_WORK REQUEST:_ Look through the material below. Return exactly the lines from the one with "Click the replay circular arrow icon" through the one with "This screenshot has width=1024, height=722.", both included.

======

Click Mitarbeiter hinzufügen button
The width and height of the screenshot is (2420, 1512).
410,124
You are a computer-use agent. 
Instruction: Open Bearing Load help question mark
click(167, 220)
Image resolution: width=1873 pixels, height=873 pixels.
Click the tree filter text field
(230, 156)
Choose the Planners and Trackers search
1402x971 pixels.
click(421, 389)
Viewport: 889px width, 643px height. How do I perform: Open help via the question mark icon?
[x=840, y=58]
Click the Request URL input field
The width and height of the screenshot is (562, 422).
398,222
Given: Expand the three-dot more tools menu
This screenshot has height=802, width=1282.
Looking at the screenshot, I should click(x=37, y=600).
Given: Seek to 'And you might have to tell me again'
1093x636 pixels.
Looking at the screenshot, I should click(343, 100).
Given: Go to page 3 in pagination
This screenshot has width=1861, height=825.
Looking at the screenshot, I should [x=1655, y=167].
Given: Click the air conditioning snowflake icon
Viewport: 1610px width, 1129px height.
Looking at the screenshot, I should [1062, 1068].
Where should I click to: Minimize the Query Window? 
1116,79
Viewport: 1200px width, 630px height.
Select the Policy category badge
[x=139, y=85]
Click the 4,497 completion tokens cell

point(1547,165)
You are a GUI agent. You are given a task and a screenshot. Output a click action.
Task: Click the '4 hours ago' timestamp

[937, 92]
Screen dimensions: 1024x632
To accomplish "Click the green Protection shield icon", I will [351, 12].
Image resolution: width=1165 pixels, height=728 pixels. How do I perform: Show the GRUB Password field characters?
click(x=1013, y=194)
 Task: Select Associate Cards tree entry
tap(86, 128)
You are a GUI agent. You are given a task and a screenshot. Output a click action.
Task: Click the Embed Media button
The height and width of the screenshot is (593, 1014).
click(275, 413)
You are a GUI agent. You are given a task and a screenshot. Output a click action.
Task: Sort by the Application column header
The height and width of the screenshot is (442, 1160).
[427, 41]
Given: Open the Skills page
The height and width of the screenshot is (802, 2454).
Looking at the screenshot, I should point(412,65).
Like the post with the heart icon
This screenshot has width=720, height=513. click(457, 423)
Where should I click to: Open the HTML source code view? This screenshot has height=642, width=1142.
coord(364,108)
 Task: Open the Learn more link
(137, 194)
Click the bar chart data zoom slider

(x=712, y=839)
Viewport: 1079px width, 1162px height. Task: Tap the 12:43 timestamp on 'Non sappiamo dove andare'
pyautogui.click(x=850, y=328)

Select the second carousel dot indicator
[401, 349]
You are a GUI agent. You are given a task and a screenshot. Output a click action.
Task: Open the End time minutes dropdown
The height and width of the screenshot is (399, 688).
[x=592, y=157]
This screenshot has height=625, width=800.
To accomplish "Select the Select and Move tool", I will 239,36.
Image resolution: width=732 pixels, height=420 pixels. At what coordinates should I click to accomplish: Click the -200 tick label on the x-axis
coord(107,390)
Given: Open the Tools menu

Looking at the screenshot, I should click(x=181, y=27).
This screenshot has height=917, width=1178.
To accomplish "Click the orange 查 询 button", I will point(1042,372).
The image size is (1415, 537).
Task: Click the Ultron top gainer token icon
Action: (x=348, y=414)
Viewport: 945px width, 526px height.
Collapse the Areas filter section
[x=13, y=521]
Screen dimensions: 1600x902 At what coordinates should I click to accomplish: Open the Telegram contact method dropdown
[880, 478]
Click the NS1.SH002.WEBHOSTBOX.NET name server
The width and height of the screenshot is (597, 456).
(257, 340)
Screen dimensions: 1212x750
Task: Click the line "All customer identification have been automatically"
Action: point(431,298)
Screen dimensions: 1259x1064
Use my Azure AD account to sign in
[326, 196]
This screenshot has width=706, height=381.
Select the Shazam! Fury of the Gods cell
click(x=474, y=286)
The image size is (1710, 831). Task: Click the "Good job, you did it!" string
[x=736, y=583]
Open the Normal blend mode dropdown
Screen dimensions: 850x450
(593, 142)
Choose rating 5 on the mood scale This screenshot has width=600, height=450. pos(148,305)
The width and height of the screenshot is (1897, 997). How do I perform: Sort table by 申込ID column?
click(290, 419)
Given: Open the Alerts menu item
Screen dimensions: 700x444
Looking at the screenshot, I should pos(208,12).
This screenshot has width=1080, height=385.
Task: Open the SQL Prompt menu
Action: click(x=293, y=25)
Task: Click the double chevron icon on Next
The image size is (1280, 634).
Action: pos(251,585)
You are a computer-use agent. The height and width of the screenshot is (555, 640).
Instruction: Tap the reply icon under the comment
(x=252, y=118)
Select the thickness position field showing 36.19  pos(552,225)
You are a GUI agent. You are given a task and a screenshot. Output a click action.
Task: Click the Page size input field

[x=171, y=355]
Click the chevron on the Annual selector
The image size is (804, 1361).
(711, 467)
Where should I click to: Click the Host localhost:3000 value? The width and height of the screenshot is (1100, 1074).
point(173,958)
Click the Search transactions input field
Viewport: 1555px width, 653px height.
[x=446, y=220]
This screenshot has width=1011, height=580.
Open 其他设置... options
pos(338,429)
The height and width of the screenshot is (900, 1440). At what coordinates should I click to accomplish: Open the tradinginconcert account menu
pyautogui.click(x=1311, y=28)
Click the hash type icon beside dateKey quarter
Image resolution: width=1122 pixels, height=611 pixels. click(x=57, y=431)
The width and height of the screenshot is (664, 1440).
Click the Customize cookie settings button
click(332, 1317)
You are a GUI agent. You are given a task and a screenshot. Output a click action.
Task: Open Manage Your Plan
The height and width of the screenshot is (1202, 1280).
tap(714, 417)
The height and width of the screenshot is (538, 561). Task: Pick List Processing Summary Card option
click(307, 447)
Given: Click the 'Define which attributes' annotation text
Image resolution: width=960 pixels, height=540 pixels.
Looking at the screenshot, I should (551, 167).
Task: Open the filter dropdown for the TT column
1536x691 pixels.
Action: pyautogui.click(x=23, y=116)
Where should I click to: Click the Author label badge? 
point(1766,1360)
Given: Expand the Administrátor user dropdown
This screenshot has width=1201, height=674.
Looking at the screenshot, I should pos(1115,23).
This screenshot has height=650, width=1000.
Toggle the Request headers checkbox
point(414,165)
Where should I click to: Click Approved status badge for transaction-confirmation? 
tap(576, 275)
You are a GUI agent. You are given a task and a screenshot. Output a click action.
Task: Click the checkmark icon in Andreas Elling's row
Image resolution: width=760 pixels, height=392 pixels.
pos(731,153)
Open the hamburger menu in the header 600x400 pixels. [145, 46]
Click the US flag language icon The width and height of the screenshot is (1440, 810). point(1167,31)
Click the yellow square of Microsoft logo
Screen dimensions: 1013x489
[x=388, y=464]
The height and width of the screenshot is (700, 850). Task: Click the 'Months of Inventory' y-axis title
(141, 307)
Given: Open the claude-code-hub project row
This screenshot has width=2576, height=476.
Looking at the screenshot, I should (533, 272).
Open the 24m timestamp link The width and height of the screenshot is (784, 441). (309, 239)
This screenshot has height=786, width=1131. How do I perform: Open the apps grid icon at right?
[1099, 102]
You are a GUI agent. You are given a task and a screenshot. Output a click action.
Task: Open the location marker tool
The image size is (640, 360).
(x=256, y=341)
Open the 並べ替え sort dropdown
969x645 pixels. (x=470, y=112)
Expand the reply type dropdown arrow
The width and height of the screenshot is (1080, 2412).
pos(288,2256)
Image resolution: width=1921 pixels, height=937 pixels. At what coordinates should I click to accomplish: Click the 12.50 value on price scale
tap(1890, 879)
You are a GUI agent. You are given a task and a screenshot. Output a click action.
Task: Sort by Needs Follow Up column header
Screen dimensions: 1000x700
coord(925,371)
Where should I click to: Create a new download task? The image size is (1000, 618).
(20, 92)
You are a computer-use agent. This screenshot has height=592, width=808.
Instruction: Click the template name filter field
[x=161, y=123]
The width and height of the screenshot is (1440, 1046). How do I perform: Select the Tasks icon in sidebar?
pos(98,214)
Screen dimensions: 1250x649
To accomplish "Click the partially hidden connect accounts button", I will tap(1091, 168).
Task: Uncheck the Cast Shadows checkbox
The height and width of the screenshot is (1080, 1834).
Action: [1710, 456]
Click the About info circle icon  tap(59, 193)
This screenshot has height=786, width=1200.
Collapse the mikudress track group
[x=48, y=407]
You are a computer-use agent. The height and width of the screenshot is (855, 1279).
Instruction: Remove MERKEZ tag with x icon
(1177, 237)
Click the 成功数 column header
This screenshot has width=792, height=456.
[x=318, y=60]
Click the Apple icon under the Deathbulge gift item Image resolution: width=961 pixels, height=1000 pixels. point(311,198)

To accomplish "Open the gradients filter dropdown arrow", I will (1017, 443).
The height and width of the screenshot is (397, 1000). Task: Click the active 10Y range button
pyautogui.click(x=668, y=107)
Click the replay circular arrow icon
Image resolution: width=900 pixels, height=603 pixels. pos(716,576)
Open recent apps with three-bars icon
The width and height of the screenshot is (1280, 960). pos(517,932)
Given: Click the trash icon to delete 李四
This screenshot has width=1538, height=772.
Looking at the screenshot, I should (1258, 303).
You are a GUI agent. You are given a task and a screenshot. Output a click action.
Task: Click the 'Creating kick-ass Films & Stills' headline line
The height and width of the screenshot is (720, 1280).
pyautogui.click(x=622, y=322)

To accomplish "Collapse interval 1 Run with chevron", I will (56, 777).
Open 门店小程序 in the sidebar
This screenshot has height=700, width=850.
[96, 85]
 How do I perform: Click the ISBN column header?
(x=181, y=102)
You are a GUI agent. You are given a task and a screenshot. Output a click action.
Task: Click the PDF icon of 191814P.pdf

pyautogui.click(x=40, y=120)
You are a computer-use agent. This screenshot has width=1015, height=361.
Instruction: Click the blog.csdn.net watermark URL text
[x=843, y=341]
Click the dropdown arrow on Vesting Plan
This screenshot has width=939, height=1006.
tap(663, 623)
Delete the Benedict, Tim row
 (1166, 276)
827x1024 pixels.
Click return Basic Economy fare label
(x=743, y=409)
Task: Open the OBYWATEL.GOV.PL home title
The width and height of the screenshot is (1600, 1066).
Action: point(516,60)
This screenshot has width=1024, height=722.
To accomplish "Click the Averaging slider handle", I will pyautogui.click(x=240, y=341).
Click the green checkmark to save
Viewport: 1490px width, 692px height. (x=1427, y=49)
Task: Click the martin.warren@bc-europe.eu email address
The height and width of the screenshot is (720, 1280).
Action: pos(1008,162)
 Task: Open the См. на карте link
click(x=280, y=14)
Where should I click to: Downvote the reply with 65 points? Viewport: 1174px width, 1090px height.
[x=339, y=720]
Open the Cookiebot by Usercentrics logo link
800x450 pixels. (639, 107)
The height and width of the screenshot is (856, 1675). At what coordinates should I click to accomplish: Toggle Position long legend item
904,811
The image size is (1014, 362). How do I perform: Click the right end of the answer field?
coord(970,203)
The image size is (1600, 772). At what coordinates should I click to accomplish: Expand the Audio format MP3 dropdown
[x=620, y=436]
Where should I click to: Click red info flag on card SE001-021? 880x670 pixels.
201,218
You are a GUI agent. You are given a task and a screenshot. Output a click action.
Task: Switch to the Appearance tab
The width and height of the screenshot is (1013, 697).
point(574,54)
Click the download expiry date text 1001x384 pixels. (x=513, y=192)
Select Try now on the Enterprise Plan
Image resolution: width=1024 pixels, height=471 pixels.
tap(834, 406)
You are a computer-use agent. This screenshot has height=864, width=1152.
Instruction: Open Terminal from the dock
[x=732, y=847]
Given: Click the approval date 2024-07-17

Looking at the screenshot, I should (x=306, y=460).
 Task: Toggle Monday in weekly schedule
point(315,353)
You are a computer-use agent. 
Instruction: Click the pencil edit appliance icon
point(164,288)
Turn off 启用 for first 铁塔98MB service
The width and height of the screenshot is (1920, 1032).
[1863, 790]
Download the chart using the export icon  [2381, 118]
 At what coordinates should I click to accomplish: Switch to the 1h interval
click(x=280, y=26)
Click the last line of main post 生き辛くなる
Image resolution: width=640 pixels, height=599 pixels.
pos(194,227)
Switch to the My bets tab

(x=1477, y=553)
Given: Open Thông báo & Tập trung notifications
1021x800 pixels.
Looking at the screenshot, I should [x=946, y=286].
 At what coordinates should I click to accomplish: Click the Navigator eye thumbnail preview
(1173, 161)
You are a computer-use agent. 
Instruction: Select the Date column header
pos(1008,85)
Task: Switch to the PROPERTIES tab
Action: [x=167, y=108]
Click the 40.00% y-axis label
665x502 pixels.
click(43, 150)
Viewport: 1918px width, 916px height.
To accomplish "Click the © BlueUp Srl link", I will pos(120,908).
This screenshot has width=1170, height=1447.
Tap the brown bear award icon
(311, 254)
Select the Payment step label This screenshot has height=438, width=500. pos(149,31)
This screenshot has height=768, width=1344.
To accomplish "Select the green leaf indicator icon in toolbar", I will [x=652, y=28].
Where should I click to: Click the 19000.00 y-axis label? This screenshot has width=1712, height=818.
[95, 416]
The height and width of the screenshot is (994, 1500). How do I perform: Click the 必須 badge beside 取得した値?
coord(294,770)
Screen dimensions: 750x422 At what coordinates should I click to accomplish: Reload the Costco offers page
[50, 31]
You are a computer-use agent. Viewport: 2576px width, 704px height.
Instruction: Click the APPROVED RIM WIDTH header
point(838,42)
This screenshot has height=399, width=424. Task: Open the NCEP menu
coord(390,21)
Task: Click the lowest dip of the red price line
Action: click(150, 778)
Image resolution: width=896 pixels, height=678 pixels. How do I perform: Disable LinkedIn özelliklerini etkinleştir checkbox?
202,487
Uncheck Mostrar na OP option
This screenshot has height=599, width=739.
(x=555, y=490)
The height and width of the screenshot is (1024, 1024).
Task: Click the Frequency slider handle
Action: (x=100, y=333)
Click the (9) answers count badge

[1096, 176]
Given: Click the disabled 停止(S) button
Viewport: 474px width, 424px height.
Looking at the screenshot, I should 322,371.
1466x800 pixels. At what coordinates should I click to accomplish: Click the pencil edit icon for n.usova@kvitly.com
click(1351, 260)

======

_EXERCISE ANSWER:_
Click the replay circular arrow icon
Image resolution: width=900 pixels, height=603 pixels. pos(716,576)
Open recent apps with three-bars icon
The width and height of the screenshot is (1280, 960). pos(517,932)
Given: Click the trash icon to delete 李四
This screenshot has width=1538, height=772.
Looking at the screenshot, I should (1258, 303).
You are a GUI agent. You are given a task and a screenshot. Output a click action.
Task: Click the 'Creating kick-ass Films & Stills' headline line
The height and width of the screenshot is (720, 1280).
pyautogui.click(x=622, y=322)

To accomplish "Collapse interval 1 Run with chevron", I will (56, 777).
Open 门店小程序 in the sidebar
This screenshot has height=700, width=850.
[96, 85]
 How do I perform: Click the ISBN column header?
(x=181, y=102)
You are a GUI agent. You are given a task and a screenshot. Output a click action.
Task: Click the PDF icon of 191814P.pdf

pyautogui.click(x=40, y=120)
You are a computer-use agent. This screenshot has width=1015, height=361.
Instruction: Click the blog.csdn.net watermark URL text
[x=843, y=341]
Click the dropdown arrow on Vesting Plan
This screenshot has width=939, height=1006.
tap(663, 623)
Delete the Benedict, Tim row
 (1166, 276)
827x1024 pixels.
Click return Basic Economy fare label
(x=743, y=409)
Task: Open the OBYWATEL.GOV.PL home title
The width and height of the screenshot is (1600, 1066).
Action: point(516,60)
This screenshot has width=1024, height=722.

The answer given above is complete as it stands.